#### [Provided text]
When are dynamic checks necessary?  Generally, you're trying to do
something that can be written as an assignment.  Since types are
essentially sets, the LHS has to be a subset of the RHS in order for
us to make the determination that an assignment will always yield an
object of a legal type.  If the LHS and RHS are disjoint (well, if
None is the only shared value w/ object types), that should never be
possible.  If there is some overlap, then a dynamic cast is required.
I'd *really* like to see it be the case that the only times that "foo"
is in the same set of values as 12 is when parametric polymorphism is
involved, and with the any type.

I am aware that not allowing OR'd types makes things a bit harder for
legacy code that people want to change to use the type system (such as
the standard library).  The one place where it's a big issue is with
heterogenous lists.  However, I think it really reduces the power of a
type system to allow a list to be typed (string|integer|file), etc.


> > 
> > decl z :- integer
> > typecase a:
> >   case (x :- integer, y :- integer) : z = x + y
> >   case (x :- integer,)              : z = x
> >   case x :- integer                 : z = x
> > 
> > That's not quite as bad.
> 
> With regards to type casing possibly causing the language to slow down
> by bringing the static type information into runtime, do you think it
> would be reasonable to allow typecasing only on types that are easily
> expressible in terms of the existing dynamic type system?  It seems to
> me that this approach would save a lot of work, limit the runtime
> overhead, and discourage OR'ing all at once. 

Well, any time you have to dynamically cast there's going to be a
performance hit.  I'm not really worried about matching, though.  You
can do it fairly efficiently, plus it satisfies the principal of
localized cost... the feature costs the programmer nothing unless he
uses it.  Also, I think that our most important goal here is to design
the right type system for python, not to pick one that is very easy to
implement...



> 
> Have you read about expressing the above with "mytype"?  that is:
> 
> interface if_LinkedList:
> 	def add(self, l :- mytype):
> 		...
> 		
> class LinkedList(if_LinkedList):
> 	def add(self, l):
> 		...
> 
> class BiDirectionalLinkedList(LinkedList):
> 	...
> 
> the syntax is fairly simple, and 'mytype' just means the type of
> instances of the class that implements the method.

Well, first of all, let me say that covariance provides a much more
elegent solution to the problem.  Type variables are not as easy for
the average programmer to understand.  If type variables are done
right, then they'd basically duplicate language features like
genericity.  No one wants to have non-orthogonal constructs, so we'd
probably remove genericity, which would result in a type system that's
more difficult to explain and use, plus not nearly as well understood.

#### [Exercise directions]
Reproduce the type-system discussion from "I am aware that" up to and including "typed (string|integer|file), etc.", changing "legacy code" to "older code".

#### [Data shown]
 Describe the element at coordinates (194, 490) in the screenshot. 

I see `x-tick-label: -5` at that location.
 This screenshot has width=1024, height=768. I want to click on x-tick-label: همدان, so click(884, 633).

#### [Solved exercise]
I am aware that not allowing OR'd types makes things a bit harder for
older code that people want to change to use the type system (such as
the standard library).  The one place where it's a big issue is with
heterogenous lists.  However, I think it really reduces the power of a
type system to allow a list to be typed (string|integer|file), etc.